- **ИСХОДНЫЕ ДАННЫЕ**:

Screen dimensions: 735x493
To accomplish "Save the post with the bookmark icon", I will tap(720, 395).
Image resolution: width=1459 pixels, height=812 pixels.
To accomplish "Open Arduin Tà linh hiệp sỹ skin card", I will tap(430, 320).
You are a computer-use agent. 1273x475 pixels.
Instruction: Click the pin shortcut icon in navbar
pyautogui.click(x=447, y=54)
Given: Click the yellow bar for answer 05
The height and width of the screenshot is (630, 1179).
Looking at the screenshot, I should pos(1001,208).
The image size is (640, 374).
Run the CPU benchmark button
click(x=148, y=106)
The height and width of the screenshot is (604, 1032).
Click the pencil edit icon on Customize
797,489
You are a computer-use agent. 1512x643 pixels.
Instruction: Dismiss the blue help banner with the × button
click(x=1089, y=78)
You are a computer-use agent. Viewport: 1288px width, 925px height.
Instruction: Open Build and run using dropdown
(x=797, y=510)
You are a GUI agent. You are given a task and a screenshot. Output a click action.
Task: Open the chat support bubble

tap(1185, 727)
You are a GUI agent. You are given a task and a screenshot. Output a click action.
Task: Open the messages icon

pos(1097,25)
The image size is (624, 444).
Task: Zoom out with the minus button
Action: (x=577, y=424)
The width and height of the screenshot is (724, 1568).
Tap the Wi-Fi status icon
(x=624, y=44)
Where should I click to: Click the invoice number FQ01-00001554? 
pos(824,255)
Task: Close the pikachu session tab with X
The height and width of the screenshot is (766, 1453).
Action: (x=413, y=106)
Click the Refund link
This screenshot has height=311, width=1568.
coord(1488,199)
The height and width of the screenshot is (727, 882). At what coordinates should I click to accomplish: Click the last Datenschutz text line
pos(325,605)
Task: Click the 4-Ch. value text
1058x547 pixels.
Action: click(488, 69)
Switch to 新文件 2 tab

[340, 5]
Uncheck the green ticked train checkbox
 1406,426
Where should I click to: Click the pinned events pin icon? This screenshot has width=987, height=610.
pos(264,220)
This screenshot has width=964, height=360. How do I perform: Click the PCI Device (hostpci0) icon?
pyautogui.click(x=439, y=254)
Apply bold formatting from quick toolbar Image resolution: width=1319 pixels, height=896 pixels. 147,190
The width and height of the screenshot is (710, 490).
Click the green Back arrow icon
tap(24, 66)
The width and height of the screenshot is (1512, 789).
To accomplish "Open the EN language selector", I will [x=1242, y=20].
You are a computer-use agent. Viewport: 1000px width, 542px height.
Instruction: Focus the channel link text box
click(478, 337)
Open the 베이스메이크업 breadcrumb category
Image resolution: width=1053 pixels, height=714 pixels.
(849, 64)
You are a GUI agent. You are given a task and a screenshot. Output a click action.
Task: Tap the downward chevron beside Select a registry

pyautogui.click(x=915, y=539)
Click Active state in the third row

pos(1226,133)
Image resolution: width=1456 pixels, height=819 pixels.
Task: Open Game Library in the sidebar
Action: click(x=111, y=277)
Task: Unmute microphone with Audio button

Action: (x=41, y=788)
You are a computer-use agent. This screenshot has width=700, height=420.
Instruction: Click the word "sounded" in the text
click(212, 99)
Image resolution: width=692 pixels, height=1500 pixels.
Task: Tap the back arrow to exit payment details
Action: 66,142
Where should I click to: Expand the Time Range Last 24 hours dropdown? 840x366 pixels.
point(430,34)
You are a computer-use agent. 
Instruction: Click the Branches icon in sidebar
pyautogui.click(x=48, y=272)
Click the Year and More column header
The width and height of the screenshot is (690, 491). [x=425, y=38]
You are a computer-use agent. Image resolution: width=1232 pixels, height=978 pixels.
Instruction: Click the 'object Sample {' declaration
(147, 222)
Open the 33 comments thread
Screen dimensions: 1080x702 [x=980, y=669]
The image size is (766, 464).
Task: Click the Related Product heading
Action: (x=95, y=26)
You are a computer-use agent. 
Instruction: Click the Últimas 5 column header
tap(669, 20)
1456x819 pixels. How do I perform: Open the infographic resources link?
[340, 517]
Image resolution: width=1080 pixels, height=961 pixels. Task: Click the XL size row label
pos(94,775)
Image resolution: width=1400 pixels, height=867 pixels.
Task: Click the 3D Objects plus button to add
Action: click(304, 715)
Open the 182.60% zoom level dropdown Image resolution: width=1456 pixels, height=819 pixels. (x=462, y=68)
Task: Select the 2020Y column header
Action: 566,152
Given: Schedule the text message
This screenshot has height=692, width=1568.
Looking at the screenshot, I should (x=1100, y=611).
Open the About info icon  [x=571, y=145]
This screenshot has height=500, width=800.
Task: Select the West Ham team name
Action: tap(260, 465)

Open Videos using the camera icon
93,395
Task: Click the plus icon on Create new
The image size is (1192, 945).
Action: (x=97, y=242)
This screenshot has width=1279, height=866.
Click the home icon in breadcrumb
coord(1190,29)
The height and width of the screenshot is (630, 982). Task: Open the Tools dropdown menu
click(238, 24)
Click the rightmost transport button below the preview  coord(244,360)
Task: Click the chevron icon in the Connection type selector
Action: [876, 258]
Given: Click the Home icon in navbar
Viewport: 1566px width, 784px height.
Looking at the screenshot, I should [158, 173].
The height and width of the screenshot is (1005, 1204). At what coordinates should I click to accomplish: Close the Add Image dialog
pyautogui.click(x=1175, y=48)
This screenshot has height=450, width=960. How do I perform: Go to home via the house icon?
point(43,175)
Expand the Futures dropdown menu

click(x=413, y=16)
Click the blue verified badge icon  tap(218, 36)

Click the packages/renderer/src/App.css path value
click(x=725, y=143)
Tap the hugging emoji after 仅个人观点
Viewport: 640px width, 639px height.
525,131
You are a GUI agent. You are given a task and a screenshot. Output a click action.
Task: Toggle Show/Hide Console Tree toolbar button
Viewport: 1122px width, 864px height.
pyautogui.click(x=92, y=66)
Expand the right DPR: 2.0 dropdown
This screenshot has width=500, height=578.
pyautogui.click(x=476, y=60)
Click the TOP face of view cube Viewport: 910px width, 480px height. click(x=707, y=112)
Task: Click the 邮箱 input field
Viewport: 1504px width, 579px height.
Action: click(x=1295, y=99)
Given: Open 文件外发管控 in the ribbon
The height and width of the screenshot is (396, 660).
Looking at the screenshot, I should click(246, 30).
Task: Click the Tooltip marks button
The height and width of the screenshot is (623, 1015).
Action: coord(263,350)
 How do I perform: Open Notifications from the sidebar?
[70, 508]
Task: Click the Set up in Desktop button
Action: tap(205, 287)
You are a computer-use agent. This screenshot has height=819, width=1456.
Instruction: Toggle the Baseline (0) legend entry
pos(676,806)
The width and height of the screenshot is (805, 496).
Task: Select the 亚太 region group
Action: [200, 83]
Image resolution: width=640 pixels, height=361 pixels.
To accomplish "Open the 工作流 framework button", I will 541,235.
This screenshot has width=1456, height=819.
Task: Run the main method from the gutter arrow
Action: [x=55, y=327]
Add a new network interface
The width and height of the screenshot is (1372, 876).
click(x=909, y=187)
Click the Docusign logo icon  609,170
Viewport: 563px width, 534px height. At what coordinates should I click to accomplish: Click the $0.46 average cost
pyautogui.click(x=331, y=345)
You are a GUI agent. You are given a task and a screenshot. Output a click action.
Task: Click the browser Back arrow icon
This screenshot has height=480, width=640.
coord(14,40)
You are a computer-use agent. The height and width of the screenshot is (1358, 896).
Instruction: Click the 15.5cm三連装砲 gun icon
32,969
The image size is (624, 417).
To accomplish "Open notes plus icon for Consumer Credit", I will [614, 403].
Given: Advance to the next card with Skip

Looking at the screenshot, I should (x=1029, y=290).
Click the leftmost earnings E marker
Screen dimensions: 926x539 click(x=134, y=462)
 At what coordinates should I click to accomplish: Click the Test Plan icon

- **ЗАДАНИЕ**:
Выведите все приведённые выше записи дословно, сохранив каждую строку без изменений.

- **ОБРАЗЕЦ РЕШЕНИЯ**:
Screen dimensions: 735x493
To accomplish "Save the post with the bookmark icon", I will tap(720, 395).
Image resolution: width=1459 pixels, height=812 pixels.
To accomplish "Open Arduin Tà linh hiệp sỹ skin card", I will tap(430, 320).
You are a computer-use agent. 1273x475 pixels.
Instruction: Click the pin shortcut icon in navbar
pyautogui.click(x=447, y=54)
Given: Click the yellow bar for answer 05
The height and width of the screenshot is (630, 1179).
Looking at the screenshot, I should pos(1001,208).
The image size is (640, 374).
Run the CPU benchmark button
click(x=148, y=106)
The height and width of the screenshot is (604, 1032).
Click the pencil edit icon on Customize
797,489
You are a computer-use agent. 1512x643 pixels.
Instruction: Dismiss the blue help banner with the × button
click(x=1089, y=78)
You are a computer-use agent. Viewport: 1288px width, 925px height.
Instruction: Open Build and run using dropdown
(x=797, y=510)
You are a GUI agent. You are given a task and a screenshot. Output a click action.
Task: Open the chat support bubble

tap(1185, 727)
You are a GUI agent. You are given a task and a screenshot. Output a click action.
Task: Open the messages icon

pos(1097,25)
The image size is (624, 444).
Task: Zoom out with the minus button
Action: (x=577, y=424)
The width and height of the screenshot is (724, 1568).
Tap the Wi-Fi status icon
(x=624, y=44)
Where should I click to: Click the invoice number FQ01-00001554? 
pos(824,255)
Task: Close the pikachu session tab with X
The height and width of the screenshot is (766, 1453).
Action: (x=413, y=106)
Click the Refund link
This screenshot has height=311, width=1568.
coord(1488,199)
The height and width of the screenshot is (727, 882). At what coordinates should I click to accomplish: Click the last Datenschutz text line
pos(325,605)
Task: Click the 4-Ch. value text
1058x547 pixels.
Action: click(488, 69)
Switch to 新文件 2 tab

[340, 5]
Uncheck the green ticked train checkbox
 1406,426
Where should I click to: Click the pinned events pin icon? This screenshot has width=987, height=610.
pos(264,220)
This screenshot has width=964, height=360. How do I perform: Click the PCI Device (hostpci0) icon?
pyautogui.click(x=439, y=254)
Apply bold formatting from quick toolbar Image resolution: width=1319 pixels, height=896 pixels. 147,190
The width and height of the screenshot is (710, 490).
Click the green Back arrow icon
tap(24, 66)
The width and height of the screenshot is (1512, 789).
To accomplish "Open the EN language selector", I will [x=1242, y=20].
You are a computer-use agent. Viewport: 1000px width, 542px height.
Instruction: Focus the channel link text box
click(478, 337)
Open the 베이스메이크업 breadcrumb category
Image resolution: width=1053 pixels, height=714 pixels.
(849, 64)
You are a GUI agent. You are given a task and a screenshot. Output a click action.
Task: Tap the downward chevron beside Select a registry

pyautogui.click(x=915, y=539)
Click Active state in the third row

pos(1226,133)
Image resolution: width=1456 pixels, height=819 pixels.
Task: Open Game Library in the sidebar
Action: click(x=111, y=277)
Task: Unmute microphone with Audio button

Action: (x=41, y=788)
You are a computer-use agent. This screenshot has width=700, height=420.
Instruction: Click the word "sounded" in the text
click(212, 99)
Image resolution: width=692 pixels, height=1500 pixels.
Task: Tap the back arrow to exit payment details
Action: 66,142
Where should I click to: Expand the Time Range Last 24 hours dropdown? 840x366 pixels.
point(430,34)
You are a computer-use agent. 
Instruction: Click the Branches icon in sidebar
pyautogui.click(x=48, y=272)
Click the Year and More column header
The width and height of the screenshot is (690, 491). [x=425, y=38]
You are a computer-use agent. Image resolution: width=1232 pixels, height=978 pixels.
Instruction: Click the 'object Sample {' declaration
(147, 222)
Open the 33 comments thread
Screen dimensions: 1080x702 [x=980, y=669]
The image size is (766, 464).
Task: Click the Related Product heading
Action: (x=95, y=26)
You are a computer-use agent. 
Instruction: Click the Últimas 5 column header
tap(669, 20)
1456x819 pixels. How do I perform: Open the infographic resources link?
[340, 517]
Image resolution: width=1080 pixels, height=961 pixels. Task: Click the XL size row label
pos(94,775)
Image resolution: width=1400 pixels, height=867 pixels.
Task: Click the 3D Objects plus button to add
Action: click(304, 715)
Open the 182.60% zoom level dropdown Image resolution: width=1456 pixels, height=819 pixels. (x=462, y=68)
Task: Select the 2020Y column header
Action: 566,152
Given: Schedule the text message
This screenshot has height=692, width=1568.
Looking at the screenshot, I should (x=1100, y=611).
Open the About info icon  [x=571, y=145]
This screenshot has height=500, width=800.
Task: Select the West Ham team name
Action: tap(260, 465)

Open Videos using the camera icon
93,395
Task: Click the plus icon on Create new
The image size is (1192, 945).
Action: (x=97, y=242)
This screenshot has width=1279, height=866.
Click the home icon in breadcrumb
coord(1190,29)
The height and width of the screenshot is (630, 982). Task: Open the Tools dropdown menu
click(238, 24)
Click the rightmost transport button below the preview  coord(244,360)
Task: Click the chevron icon in the Connection type selector
Action: [876, 258]
Given: Click the Home icon in navbar
Viewport: 1566px width, 784px height.
Looking at the screenshot, I should [158, 173].
The height and width of the screenshot is (1005, 1204). At what coordinates should I click to accomplish: Close the Add Image dialog
pyautogui.click(x=1175, y=48)
This screenshot has height=450, width=960. How do I perform: Go to home via the house icon?
point(43,175)
Expand the Futures dropdown menu

click(x=413, y=16)
Click the blue verified badge icon  tap(218, 36)

Click the packages/renderer/src/App.css path value
click(x=725, y=143)
Tap the hugging emoji after 仅个人观点
Viewport: 640px width, 639px height.
525,131
You are a GUI agent. You are given a task and a screenshot. Output a click action.
Task: Toggle Show/Hide Console Tree toolbar button
Viewport: 1122px width, 864px height.
pyautogui.click(x=92, y=66)
Expand the right DPR: 2.0 dropdown
This screenshot has width=500, height=578.
pyautogui.click(x=476, y=60)
Click the TOP face of view cube Viewport: 910px width, 480px height. click(x=707, y=112)
Task: Click the 邮箱 input field
Viewport: 1504px width, 579px height.
Action: click(x=1295, y=99)
Given: Open 文件外发管控 in the ribbon
The height and width of the screenshot is (396, 660).
Looking at the screenshot, I should click(246, 30).
Task: Click the Tooltip marks button
The height and width of the screenshot is (623, 1015).
Action: coord(263,350)
 How do I perform: Open Notifications from the sidebar?
[70, 508]
Task: Click the Set up in Desktop button
Action: tap(205, 287)
You are a computer-use agent. This screenshot has height=819, width=1456.
Instruction: Toggle the Baseline (0) legend entry
pos(676,806)
The width and height of the screenshot is (805, 496).
Task: Select the 亚太 region group
Action: [200, 83]
Image resolution: width=640 pixels, height=361 pixels.
To accomplish "Open the 工作流 framework button", I will 541,235.
This screenshot has width=1456, height=819.
Task: Run the main method from the gutter arrow
Action: [x=55, y=327]
Add a new network interface
The width and height of the screenshot is (1372, 876).
click(x=909, y=187)
Click the Docusign logo icon  609,170
Viewport: 563px width, 534px height. At what coordinates should I click to accomplish: Click the $0.46 average cost
pyautogui.click(x=331, y=345)
You are a GUI agent. You are given a task and a screenshot. Output a click action.
Task: Click the browser Back arrow icon
This screenshot has height=480, width=640.
coord(14,40)
You are a computer-use agent. The height and width of the screenshot is (1358, 896).
Instruction: Click the 15.5cm三連装砲 gun icon
32,969
The image size is (624, 417).
To accomplish "Open notes plus icon for Consumer Credit", I will [614, 403].
Given: Advance to the next card with Skip

Looking at the screenshot, I should (x=1029, y=290).
Click the leftmost earnings E marker
Screen dimensions: 926x539 click(x=134, y=462)
 At what coordinates should I click to accomplish: Click the Test Plan icon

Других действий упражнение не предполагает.